Yes, like any other objects. All threads in a process share the same
memory space; any thread can "see" any other created object, and the
general rules on reference counting apply: an object is destroyed when it
is no more referenced.
There are threading.local objects, which are specially designed to provide
per-thread storage; they are not shared among threads. (BTW, you should
use a threading.local instance instead of indexing by get_ident())

> Processes destroy their garbage hassle-free; how can
> threads? And don't forget Thread.run( self ) in the example, if
> anyone ever wants to make use of the 'target' keyword.

Any object created inside a thread will be destroyed when the last
reference to it is removed, as any other object.
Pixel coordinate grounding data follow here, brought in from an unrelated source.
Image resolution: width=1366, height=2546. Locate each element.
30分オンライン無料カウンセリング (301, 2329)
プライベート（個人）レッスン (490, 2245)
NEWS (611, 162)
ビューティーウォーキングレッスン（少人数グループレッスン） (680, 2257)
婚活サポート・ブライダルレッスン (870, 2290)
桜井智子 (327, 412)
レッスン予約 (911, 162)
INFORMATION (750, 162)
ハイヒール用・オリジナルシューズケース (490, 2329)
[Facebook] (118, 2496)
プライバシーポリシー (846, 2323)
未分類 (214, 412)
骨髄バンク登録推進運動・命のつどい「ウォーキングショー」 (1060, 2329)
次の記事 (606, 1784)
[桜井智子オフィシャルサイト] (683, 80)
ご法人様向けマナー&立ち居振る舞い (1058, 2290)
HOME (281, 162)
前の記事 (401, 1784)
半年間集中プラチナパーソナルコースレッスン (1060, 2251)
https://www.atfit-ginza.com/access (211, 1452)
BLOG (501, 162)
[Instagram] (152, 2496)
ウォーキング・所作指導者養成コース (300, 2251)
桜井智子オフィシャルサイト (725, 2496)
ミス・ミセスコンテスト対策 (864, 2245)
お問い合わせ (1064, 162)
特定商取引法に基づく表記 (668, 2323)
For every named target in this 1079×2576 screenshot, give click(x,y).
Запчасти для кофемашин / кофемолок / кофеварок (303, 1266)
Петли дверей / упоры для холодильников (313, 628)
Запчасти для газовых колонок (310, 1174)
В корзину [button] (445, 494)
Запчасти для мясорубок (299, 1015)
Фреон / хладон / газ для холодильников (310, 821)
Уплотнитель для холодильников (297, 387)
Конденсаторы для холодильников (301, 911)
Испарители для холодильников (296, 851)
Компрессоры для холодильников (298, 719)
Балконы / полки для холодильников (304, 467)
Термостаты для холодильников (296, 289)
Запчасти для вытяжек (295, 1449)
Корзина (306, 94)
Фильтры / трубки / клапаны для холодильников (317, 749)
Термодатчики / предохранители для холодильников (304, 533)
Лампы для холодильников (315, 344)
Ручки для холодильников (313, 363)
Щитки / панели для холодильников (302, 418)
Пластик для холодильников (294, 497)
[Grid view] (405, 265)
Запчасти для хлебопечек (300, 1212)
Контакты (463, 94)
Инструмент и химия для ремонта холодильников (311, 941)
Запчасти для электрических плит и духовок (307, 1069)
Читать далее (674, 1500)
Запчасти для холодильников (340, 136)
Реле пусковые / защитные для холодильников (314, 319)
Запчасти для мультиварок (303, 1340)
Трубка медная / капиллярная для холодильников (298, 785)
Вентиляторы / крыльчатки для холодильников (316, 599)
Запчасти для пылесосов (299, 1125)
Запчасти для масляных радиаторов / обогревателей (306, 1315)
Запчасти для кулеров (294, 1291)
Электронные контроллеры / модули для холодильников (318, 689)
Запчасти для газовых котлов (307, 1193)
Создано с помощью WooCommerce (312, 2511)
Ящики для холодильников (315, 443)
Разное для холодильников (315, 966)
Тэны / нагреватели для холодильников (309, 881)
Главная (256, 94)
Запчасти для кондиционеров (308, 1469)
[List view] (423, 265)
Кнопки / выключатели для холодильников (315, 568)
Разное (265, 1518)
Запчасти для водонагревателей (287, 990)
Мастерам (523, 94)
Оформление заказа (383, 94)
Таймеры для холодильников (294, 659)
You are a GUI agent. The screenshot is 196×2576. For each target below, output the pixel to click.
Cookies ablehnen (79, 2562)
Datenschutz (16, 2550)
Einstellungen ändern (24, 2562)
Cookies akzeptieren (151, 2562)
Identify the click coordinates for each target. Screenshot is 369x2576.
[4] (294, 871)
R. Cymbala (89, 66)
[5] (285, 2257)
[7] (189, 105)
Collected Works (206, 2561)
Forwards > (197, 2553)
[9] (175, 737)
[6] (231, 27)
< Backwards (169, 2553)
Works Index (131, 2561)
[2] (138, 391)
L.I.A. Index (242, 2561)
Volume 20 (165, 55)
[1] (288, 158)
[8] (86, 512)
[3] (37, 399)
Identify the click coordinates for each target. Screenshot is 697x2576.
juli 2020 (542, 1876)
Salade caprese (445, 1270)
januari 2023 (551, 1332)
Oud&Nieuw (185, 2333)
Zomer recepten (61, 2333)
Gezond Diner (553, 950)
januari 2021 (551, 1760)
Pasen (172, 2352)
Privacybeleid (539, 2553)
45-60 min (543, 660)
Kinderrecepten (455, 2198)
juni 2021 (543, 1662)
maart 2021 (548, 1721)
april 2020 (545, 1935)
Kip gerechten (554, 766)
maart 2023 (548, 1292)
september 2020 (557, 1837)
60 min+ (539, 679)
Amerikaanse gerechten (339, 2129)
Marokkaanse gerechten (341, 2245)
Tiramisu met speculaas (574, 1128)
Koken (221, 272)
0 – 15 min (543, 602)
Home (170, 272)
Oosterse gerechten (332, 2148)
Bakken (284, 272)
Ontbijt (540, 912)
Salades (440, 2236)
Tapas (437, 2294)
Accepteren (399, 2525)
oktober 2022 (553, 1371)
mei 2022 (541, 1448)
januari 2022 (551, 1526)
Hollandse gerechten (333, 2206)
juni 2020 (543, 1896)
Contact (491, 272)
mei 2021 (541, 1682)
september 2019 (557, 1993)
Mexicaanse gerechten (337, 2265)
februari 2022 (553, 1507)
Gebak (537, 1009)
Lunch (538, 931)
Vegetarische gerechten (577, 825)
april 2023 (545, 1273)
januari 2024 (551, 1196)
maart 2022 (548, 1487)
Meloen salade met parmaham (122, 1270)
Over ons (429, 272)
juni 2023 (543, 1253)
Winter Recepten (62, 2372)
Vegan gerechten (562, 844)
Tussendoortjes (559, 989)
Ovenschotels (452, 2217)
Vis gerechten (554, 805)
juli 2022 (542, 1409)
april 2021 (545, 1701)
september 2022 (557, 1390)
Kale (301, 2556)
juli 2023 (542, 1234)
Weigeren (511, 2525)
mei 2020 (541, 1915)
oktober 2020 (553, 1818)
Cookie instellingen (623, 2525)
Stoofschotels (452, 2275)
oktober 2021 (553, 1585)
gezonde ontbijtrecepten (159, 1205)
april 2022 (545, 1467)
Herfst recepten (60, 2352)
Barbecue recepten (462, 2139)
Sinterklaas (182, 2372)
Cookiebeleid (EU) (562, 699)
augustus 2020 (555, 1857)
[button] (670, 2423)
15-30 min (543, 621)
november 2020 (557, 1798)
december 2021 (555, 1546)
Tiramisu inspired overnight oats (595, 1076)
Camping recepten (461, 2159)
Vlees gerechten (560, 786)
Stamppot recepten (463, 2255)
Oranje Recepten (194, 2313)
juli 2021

Threads are not special
in this regard.

--
Gabriel Genellina

Diez B. Roggisch

3/1/2008 5:14:00 PM

0

castironpi@gmail.com schrieb:
> On Feb 29, 1:55 pm, "Diez B. Roggisch" <de...@nospam.web.de> wrote:
>> castiro...@gmail.com schrieb:
>>
>>> The Python main interpreter has an at-exit list of callables, which
>>> are called when the interpreter exits. Can threads have one? What's
>>> involved, or is the best way merely to subclass Thread?
>> Is that some sort of trick-question?
>>
>> class MyThread(Thread):
>>
>> def run(self):
>> while some_condition:
>> do_something()
>> do_something_after_the_thread_ends()
>>
>> The atexit stuff is for process-termination which is/may be induced by
>> external signals - which is the reason why these callbacks extist.
>> Threads don't have that, thus no need.
>
> That depends. If a thread adds an object it creates to a nonlocal
> collection, such as a class-static set, does it have to maintain a
> list of all such objects, just to get the right ones destroyed on
> completion? Processes destroy their garbage hassle-free; how can
> threads? And don't forget Thread.run( self ) in the example, if
> anyone ever wants to make use of the 'target' keyword.

That is both totally unrelated to the original question and plain wrong.
Processes don't destroy their garbage themselves, not automagically or
anything. If you _want_, you can put atexit-handlers that do clean up
some stuff, but you'll have to equip them with the necessary context
yourself.

And a

kill -9 <pid>

won't run *anything* of your own code.

The OS is eventually responsible for cleaning up.